Accepted for/Published in: JMIR Diabetes
Date Submitted: Oct 24, 2021
Date Accepted: Jan 13, 2022
Date Submitted to PubMed: Jan 20, 2022
Warning: This is an author submission that is not peer-reviewed or edited. Preprints - unless they show as "accepted" - should not be relied on to guide clinical practice or health-related behavior and should not be reported in news media as established information.
The Use of Continuous Glucose Monitoring Integrated with an Innovative Lifestyle Intervention to Educate, Motivate, and Activate Adults with Newly Diagnosed Type 2 Diabetes: Pilot Study
ABSTRACT
Background:
Type 2 diabetes (T2D) is a growing epidemic in the United States, and new treatments are needed.

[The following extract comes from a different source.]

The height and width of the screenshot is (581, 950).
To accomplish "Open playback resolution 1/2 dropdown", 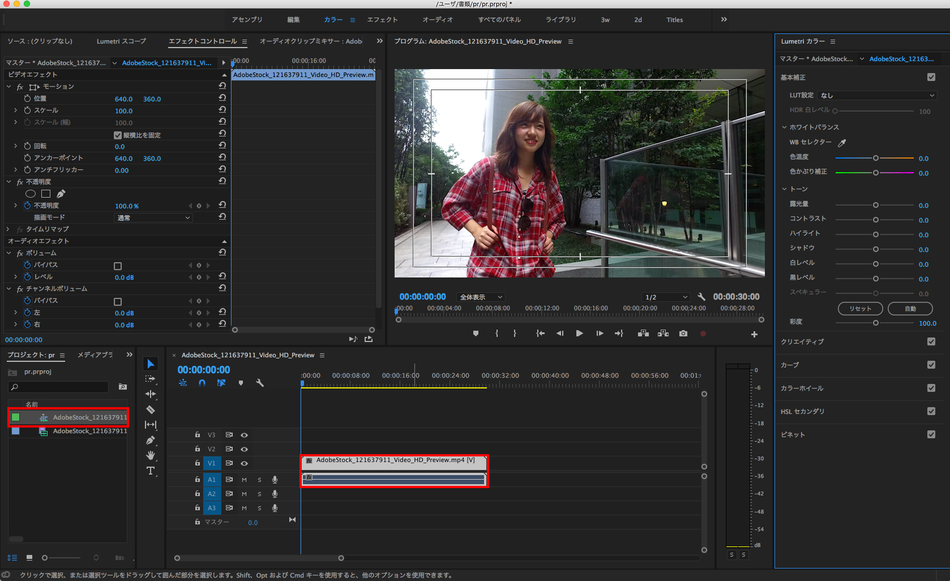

Glycemic Excursion Minimization (GEM) is an alternative lifestyle treatment option focused on reducing post-nutrient blood glucose (BG) excursions. GEM has been proven to be superior to routine care when delivered face-to-face, and equivalent or superior to conventional weight loss therapy, but it has not been evaluated among patients newly diagnosed with T2D or in a self-administered format.
Objective:
This study aimed to evaluate whether a self-administered version of GEM, augmented with continuous glucose monitoring (CGM), would improve metabolic control while diminishing or delaying the need for diabetes medications in adults recently diagnosed with T2D.
Methods:
GEM was self-administered by 17 adults recently diagnosed with T2D, with the aid of a 4-chapter pocket guide and diary, automated motivational text messaging, and feedback from an activity monitor, and CGM and supplies for the 6-week intervention and the 3-month follow-up. The protocol was supplemented with one telephone call reviewing the use of the technology and one call reviewing the use of the GEM pocket guide and intervention in general.
Results:
At follow-up, 67% of the participants’ diabetes was in remission (HbA1c < 6.5%) and only one participant subsequently initiated diabetes medication. Participants demonstrated a significant reduction of HbA1c (from 8.0% to 6.2%, P < .001). Participants also experienced significant reductions in high glycemic load carbohydrates routinely consumed, CGM readings >140mg/dl, body mass index, diabetes distress, and depressive symptoms. Participants felt that use of the CGM was the most significant single element of the intervention.
Conclusions:
GEM augmented with CGM feedback may be an effective initial intervention for adults newly diagnosed with T2D. A self-administered version of GEM may provide primary care physicians and clinicians with a new tool to help people recently diagnosed with T2D achieve remission independent of medication and without weight loss as the primary focus. Future research is needed with a larger and more diverse sample.